Stored data
■ ■ ■ ■
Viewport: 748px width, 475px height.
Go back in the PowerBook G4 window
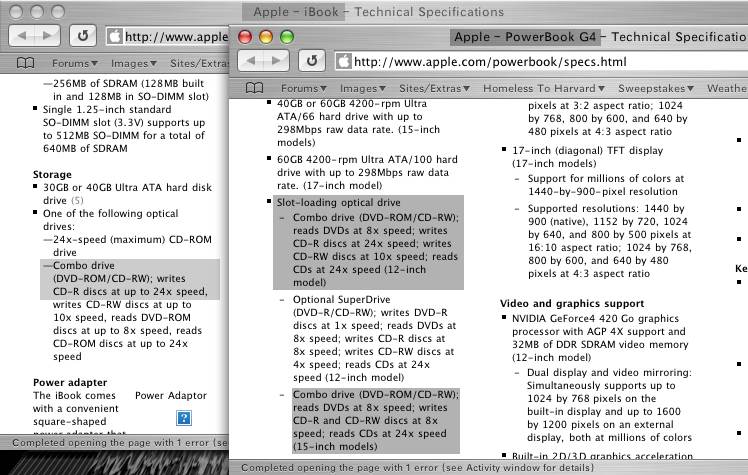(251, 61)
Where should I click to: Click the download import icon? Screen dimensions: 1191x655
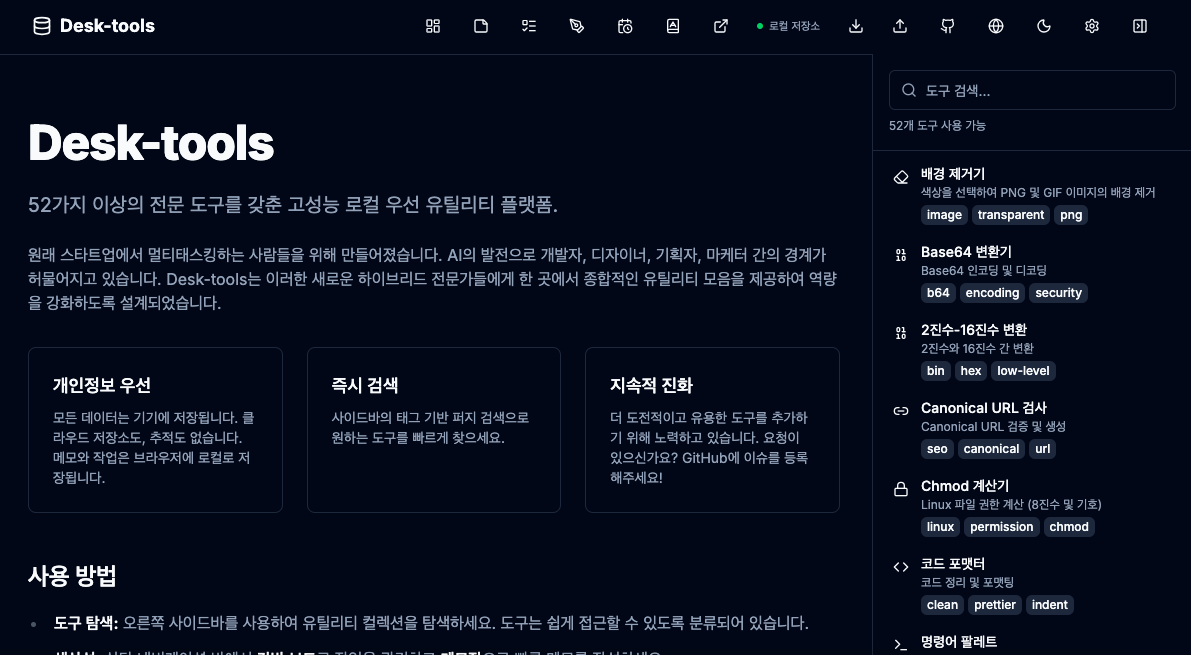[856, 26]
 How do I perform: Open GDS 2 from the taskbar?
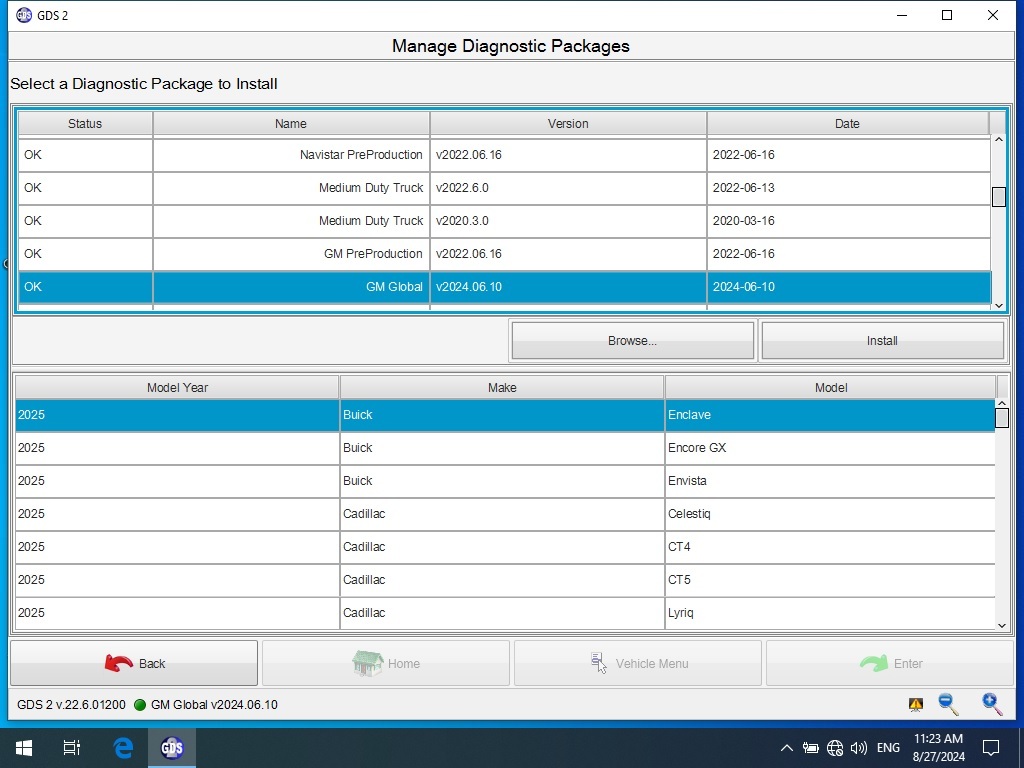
■ ■ ■ ■
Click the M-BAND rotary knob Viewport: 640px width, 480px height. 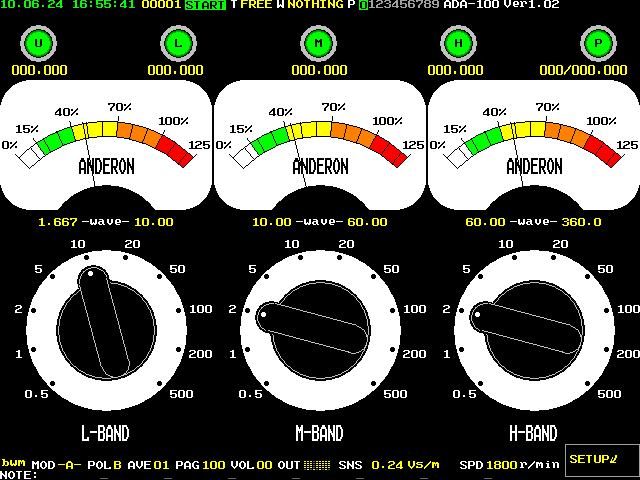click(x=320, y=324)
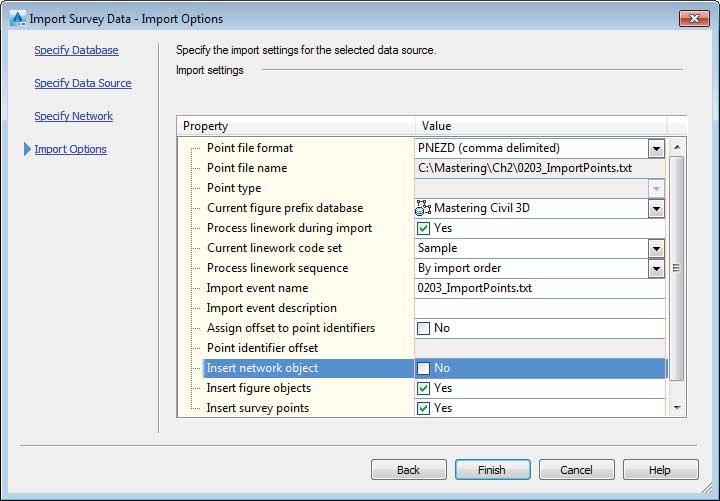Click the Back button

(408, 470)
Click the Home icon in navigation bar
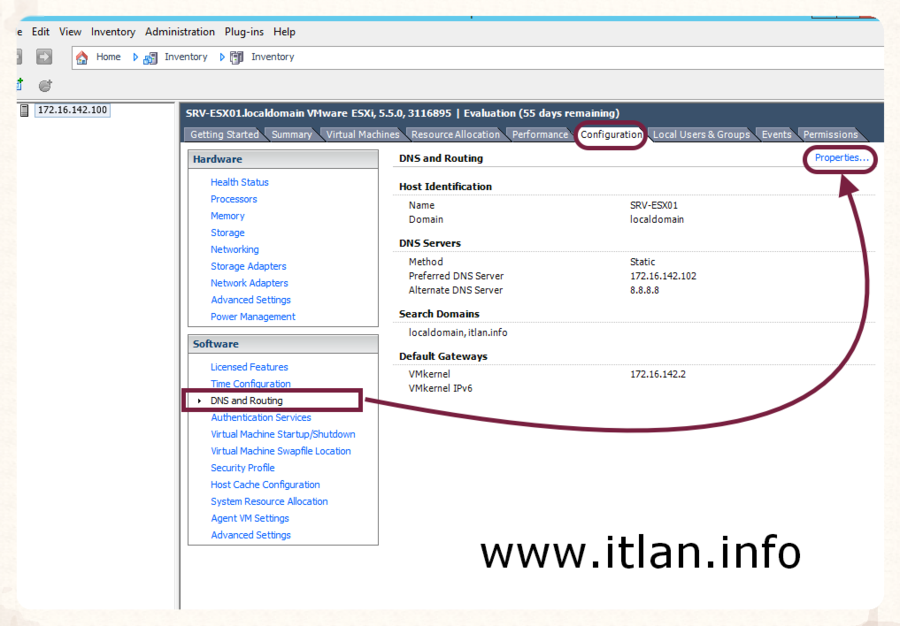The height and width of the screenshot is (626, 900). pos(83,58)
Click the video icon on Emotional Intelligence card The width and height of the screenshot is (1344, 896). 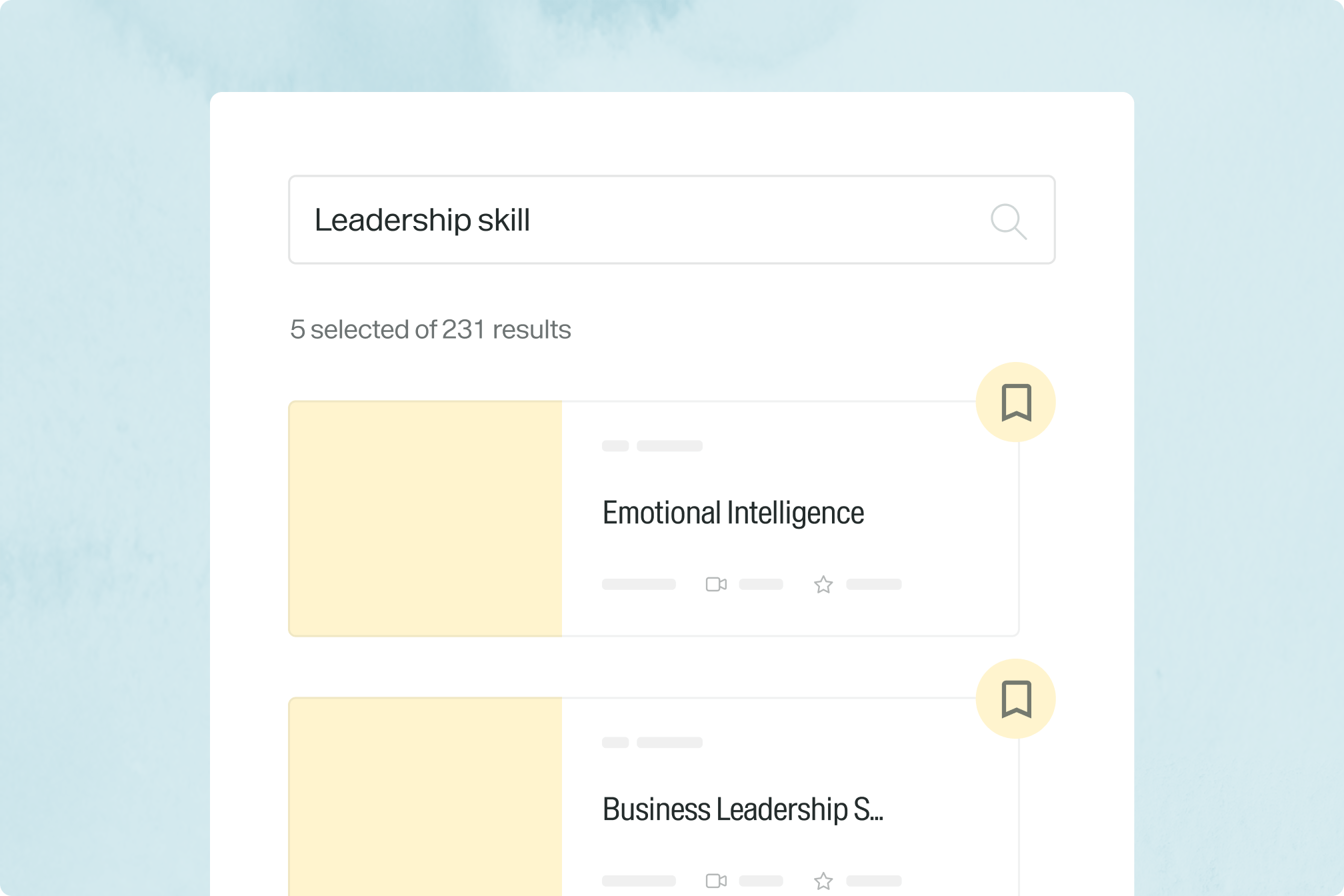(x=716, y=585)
■ ■ ■ ■
_Work to complete_
Copy exactly the lines of the entries above from the one containing "Viewport: 748px width, 475px height." through the one containing "How do I perform: Open". Both end lines count; pictures do not.

_Solution to this task_
Viewport: 748px width, 475px height.
Go back in the PowerBook G4 window
(251, 61)
Where should I click to: Click the download import icon? Screen dimensions: 1191x655
[856, 26]
 How do I perform: Open GDS 2 from the taskbar?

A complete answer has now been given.